Третья проблема касалась обязательств перед издателями. Правами на новые произведения Черчилля владело издательство Macmillan. Одновременно у политика были договоренности написать после войны книгу об истории Европы с момента Октябрьской социалистической революции для издательства Harrap & Co. Ltd. С Макмилланами все оказалось просто. Играя на политических амбициях одного из управляющих издательства – Гарольда Макмиллана, Черчилль без проблем добился расторжения договора в одностороннем порядке. Вальтер Харрап (1894–1967), напротив, не желая упускать знаменитого автора, решил побороться за свои права. Но и его сопротивление было недолгим. После нескольких нелицеприятных фраз Черчилля в его адрес он ретировался, заметив, что «с нашей стороны было бы некрасиво, вне зависимости от того, правы мы или нет, судиться с человеком, которому каждый из нас стольким обязан». Для издания нового произведения на территории Британии и Содружества наций Черчилль выбрал Cassell & Co. Ltd. Относительно публикации в США, не желая делиться своими гонорарами с литературными агентами, Черчилль обратился для проведения переговоров с американскими издателями к Камроузу и Эмери Ривзу. В результате пятинедельных консультаций им удалось договориться с владельцем Life Генри Люсом (1898–1967) о продаже прав на публикацию фрагментов нового произведения в американских газетах за 1,15 млн долларов, а также на книжный формат с издательством Houghton Mifflin Co. за 250 тыс. долларов. Учитывая договоры в Британии и Содружестве наций, принесшие автору 2,23 млн долларов, а также многочисленные переиздания и переводы, новый труд позволил нашему герою больше не думать о деньгах. «У меня такое ощущение, что я не книгу пишу, а делаю себе состояние», – заметит он в конце 1940-х и будет полностью прав{401}.

Успешно преодолев основные препятствия и обеспечив благоприятные финансовые условия, Черчиллю теперь предстояло реализовать задуманное. Планировалось, что произведение будет состоять из пяти томов и основываться на аутентичных документах. При этом авторство большинства из них будет принадлежать нашему герою. Последнее обстоятельство было вызвано не только желанием сконцентрироваться на собственных поступках и изложении собственных взглядов, но и на трудностях в получении согласований у третьих лиц. Черчилль признавал, что эти документы, написанные «под влиянием событий и на основе сведений, которые имелись лишь в тот момент», являются «во многих отношениях несовершенными». Но в этом несовершенстве заключались их основная сила и притягательность с изображением реальных событий во всей их противоречивости и непредсказуемости. Черчилль считал, что подлинные документы представляют «более достоверную летопись и создают более полное впечатление о происходившем и о том, каким оно представлялось нам в то время», чем любой отчет, который мог быть написан, когда «ход событий уже всем известен». Одновременно с правдой жизни используемые Черчиллем документы были неизвестны широкой публике, что повышало эксклюзивность произведения. Не исключено, что, подробно фиксируя в письменном виде свою деятельность в годы войны, Черчилль изначально готовился к написанию мемуаров. В пользу этого говорит его указание секретарям подбирать в конце каждого месяца всю корреспонденцию, а также комментарии коллег. Также обращает на себя внимание избыток его письменной корреспонденции. Тот же Чемберлен недоумевал, зачем его коллега направляет ему объемные письма, когда «мы и так видимся каждый день на заседаниях военного кабинета», если только они не «предназначены для книги, которую Уинстон напишет в дальнейшем»{402}.

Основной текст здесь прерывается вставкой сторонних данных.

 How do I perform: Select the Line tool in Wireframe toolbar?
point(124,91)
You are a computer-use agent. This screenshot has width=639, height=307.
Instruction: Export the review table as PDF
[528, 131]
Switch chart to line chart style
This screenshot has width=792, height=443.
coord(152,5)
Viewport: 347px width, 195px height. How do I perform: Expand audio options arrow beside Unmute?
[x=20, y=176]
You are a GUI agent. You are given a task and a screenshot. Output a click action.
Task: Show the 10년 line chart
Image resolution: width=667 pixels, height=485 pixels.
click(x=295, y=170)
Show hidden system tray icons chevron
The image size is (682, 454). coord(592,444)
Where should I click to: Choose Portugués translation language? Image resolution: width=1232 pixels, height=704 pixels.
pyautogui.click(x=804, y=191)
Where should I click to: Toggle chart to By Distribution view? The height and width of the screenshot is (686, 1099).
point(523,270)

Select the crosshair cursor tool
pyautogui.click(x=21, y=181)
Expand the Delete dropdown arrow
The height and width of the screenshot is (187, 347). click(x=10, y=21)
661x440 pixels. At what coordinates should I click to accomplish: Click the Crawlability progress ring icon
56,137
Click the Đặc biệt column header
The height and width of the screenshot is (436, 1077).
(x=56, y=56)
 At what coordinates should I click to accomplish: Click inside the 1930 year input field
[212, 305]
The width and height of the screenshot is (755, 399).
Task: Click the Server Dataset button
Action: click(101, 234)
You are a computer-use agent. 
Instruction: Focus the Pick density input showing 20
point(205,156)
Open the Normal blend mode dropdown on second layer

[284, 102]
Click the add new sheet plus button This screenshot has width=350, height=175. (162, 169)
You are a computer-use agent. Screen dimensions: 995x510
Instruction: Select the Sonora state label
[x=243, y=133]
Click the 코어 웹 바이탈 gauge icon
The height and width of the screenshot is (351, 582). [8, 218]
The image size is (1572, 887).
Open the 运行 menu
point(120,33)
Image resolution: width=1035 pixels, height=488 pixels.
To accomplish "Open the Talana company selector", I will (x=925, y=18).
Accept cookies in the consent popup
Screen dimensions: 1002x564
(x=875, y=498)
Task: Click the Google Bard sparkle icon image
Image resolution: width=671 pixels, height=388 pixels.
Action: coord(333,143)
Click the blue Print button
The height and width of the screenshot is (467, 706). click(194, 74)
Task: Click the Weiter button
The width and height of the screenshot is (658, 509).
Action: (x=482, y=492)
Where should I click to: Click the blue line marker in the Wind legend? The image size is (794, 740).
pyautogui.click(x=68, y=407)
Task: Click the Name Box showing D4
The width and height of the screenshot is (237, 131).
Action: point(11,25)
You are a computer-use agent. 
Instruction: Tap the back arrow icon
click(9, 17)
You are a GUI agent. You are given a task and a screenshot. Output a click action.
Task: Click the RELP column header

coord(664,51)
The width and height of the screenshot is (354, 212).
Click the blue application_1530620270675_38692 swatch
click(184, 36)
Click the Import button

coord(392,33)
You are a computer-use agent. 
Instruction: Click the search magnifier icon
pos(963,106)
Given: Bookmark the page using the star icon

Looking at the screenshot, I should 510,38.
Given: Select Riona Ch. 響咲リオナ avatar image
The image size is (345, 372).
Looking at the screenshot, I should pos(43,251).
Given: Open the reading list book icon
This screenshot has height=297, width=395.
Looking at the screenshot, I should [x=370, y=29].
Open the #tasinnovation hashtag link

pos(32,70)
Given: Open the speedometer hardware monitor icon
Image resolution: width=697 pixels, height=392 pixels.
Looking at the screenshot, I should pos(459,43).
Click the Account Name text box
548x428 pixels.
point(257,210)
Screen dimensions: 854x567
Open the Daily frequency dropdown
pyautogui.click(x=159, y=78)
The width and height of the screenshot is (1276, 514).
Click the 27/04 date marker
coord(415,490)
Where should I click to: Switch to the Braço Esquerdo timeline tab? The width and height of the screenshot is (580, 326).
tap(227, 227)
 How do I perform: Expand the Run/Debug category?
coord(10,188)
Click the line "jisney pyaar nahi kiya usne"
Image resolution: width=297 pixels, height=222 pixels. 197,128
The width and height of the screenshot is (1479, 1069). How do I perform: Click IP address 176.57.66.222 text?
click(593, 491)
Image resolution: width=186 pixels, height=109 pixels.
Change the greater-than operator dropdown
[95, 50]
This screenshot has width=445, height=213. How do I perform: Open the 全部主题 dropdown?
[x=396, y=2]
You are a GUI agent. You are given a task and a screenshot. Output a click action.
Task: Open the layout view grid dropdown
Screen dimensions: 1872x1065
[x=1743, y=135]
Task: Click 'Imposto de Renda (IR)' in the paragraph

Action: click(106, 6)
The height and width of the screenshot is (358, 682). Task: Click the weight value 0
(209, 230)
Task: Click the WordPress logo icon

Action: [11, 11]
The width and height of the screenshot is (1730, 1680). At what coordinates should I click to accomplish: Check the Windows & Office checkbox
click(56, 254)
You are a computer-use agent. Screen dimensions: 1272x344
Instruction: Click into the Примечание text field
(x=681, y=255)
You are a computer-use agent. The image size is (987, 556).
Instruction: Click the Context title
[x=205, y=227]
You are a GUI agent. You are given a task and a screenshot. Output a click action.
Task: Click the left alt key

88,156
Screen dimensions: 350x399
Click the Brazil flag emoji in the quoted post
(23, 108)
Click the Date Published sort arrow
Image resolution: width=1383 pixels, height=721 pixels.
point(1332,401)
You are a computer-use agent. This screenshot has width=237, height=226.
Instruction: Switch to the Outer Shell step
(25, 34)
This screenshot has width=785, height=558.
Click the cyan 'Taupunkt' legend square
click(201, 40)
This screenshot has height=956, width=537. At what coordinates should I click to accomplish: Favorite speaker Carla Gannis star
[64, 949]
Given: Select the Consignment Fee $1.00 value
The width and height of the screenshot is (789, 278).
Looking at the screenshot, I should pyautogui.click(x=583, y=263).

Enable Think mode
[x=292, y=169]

По сути, Черчилль обратился к практике, которую успешно апробировал еще четверть века назад при написании «Мирового кризиса». Также, опираясь на предыдущий опыт, в том числе на «Мальборо», он решил привлечь к написанию текста творческий коллектив помощников и исследователей. Собранная Черчиллем команда станет известна как «Синдикат». Планировалось, что первая скрипка в ней будет принадлежать Уильяму Дикину. Однако его активная педагогическая деятельность и руководство колледжем Святого Антония в Оксфорде оставляли немного времени на литературный проект. Хотя роль Дикина все равно будет значительна. Большой пласт исследовательской работы лег на плечи генерал-лейтенанта Генри Паунэлла, возглавлявшего в годы войны различные штабы. С Черчиллем Паунэлла познакомил Гастингс Исмей, который также активно помогал в работе над новым произведением. Еще одним членом «Синдиката», отвечавшим за освещение военно-морской тематики, стал коммодор Гордон Аллен (1891–1980). Для систематизации архива был нанят барристер Денис Келли (1916–1990). «Тебе, мой мальчик, поручается создать вселенную из хаоса», – объяснил ему Черчилль, показывая свой архив, в котором многочисленные папки и свыше семидесяти черных жестяных коробок перемежались с подарками и сувенирами{403}. Из последних Келли обратил внимание на американский пистолет-пулемет и самурайский меч ручной работы. Со временем функции Келли расширятся и он возьмет на себя проверку фактов, поиск противоречий и устранение неточностей. Помимо членов «Синдиката» Черчиллю также активно помогали многие коллеги – военные, политики, дипломаты – которые делились своими воспоминаниями и записями, а также читали и проверяли готовые куски. Особняком стоит имя Нормана Брука, который проштудировал текст несколько раз, строго следя, чтобы ни один эпизод, факт, оценка, высказывание или мнение, которые могли навредить стране, не появились в окончательной редакции.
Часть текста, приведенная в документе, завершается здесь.